Bloomberg News

Korean Employers Brace for Higher Costs After Court Ruling (2)

December 19, 2013

South Korea’s Supreme Court ruling to broaden the definition of what constitutes basic wages is fueling concern that labor costs are poised to rise in Asia’s fourth-largest economy.

In yesterday’s ruling, the court told car-parts maker KB AutoTech Co. to count regular bi-monthly bonuses as part of base salary, siding with employees who first sued their Asan, South Korea-based employer in July 2010. Still, the court rejected workers’ claims for seasonal allowances and welfare benefits to be recognized as ordinary wages.

The decision, the first of about 160 similar cases to reach the nation’s highest court, is a setback for employers who’ve opposed changes because in Korea, base wages are used to calculate everything from overtime payment to annual raises. The ruling will translate into at least 13.75 trillion won ($13 billion) in added annual labor costs for companies, according to estimates by the Korea Employers Federation.

“This doesn’t sound like a positive factor for South Korean firms,” Heo Pil Seok, chief executive officer at Midas International Asset Management Ltd., which oversees about $7.9 billion, said by phone. “But it’s likely that losses will be minimized as companies will find ways to go around it. For example, companies can establish a greater number of production facilities overseas instead of Korea and hire workers from those countries.”

Bonus Payments

Before yesterday’s ruling, regular bonus payments unrelated to the company’s performance were exempt from annual increment negotiations between management and labor unions because they weren’t considered part of base wages.

In the KB AutoTech case, the court said the company doesn’t have to pay the three years of retroactive payments demanded by the workers if it can prove the amount will pose a major threat to its business.
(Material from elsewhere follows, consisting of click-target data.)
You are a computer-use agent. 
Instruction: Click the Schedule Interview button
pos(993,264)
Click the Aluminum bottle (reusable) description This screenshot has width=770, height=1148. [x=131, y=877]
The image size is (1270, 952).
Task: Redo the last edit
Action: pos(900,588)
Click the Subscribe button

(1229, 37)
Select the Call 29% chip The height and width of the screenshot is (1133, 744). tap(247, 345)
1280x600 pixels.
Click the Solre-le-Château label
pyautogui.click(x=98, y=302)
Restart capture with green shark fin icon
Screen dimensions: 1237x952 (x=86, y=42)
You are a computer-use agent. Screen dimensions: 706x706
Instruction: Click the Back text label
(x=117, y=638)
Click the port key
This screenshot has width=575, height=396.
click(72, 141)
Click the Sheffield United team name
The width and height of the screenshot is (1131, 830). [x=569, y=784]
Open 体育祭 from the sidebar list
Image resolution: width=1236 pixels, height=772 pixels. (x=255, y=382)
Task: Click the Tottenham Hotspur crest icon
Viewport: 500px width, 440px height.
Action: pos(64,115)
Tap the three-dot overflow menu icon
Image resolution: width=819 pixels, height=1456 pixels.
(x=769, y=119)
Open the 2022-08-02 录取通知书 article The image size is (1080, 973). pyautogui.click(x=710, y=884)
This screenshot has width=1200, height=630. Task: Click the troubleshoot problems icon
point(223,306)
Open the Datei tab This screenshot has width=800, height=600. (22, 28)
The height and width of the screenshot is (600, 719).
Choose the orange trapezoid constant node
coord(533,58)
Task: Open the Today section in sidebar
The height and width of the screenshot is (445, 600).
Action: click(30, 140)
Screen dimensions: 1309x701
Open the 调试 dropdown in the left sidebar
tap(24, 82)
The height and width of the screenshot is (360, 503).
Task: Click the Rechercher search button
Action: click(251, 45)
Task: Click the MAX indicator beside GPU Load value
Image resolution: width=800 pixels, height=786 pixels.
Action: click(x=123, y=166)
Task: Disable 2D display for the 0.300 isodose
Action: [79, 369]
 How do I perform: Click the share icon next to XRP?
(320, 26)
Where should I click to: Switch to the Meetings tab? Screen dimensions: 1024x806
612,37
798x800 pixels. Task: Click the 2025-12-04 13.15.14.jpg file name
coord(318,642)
Had the court ruled unilaterally in favor of the union workers, the Korea Employers Federation estimated companies would be stuck with additional labor costs of at 38.5 trillion won next year.

Labor unions at automakers including Hyundai Motor Co. (005380) and General Motors Co. (GM:US)’s South Korean unit have similar cases pending before the courts, according to union statements.

GM’s South Korean unit has set aside more than 1 trillion won ($950 million) in provisions in connection with cases involving the wage litigation, according to the company.

Hyundai Motor shares fell 3.1 percent to close at a five-month low of 220,500 won, while Kia Motors Corp. (000270) dropped 1.8 percent. The Kospi stock index gained 0.1 percent.

Employer Burden

“For now, it looks like both the company and the union avoided the worst-case scenario,” Koh Tae Bong, an analyst at HI Investment & Securities Co., wrote in a report today. The court’s decision to reject workers’ demands for retroactive payments “greatly minimized” the burden on employers, he said in the report.

If the ruling was applied to Hyundai Motor, overall costs for the automaker could increase by about 0.5 percentage point, though that’s still 0.9 percentage point less than if the court had ruled in favor of the retroactive payments, according to the report.

The employers’ lobbying group said it was concerned that the court decision to expand the definition of a regular wage will bring confusion to the workplace, according to an e-mailed statement.

South Korea’s government said related ministries will consider steps to help small and medium-sized companies most affected by the ruling, according to an e-mailed statement.

“It is important for labor to understand that a win in the courts could prove a hollow victory from a structural perspective,” said Shaun Cochran, head of research at CLSA Asia Pacific. “If we see a rise in the real cost of labor in Korea without a commensurate increase in productivity, ultimately it means that the long term process of jobs being sent offshore in manufacturing will continue.”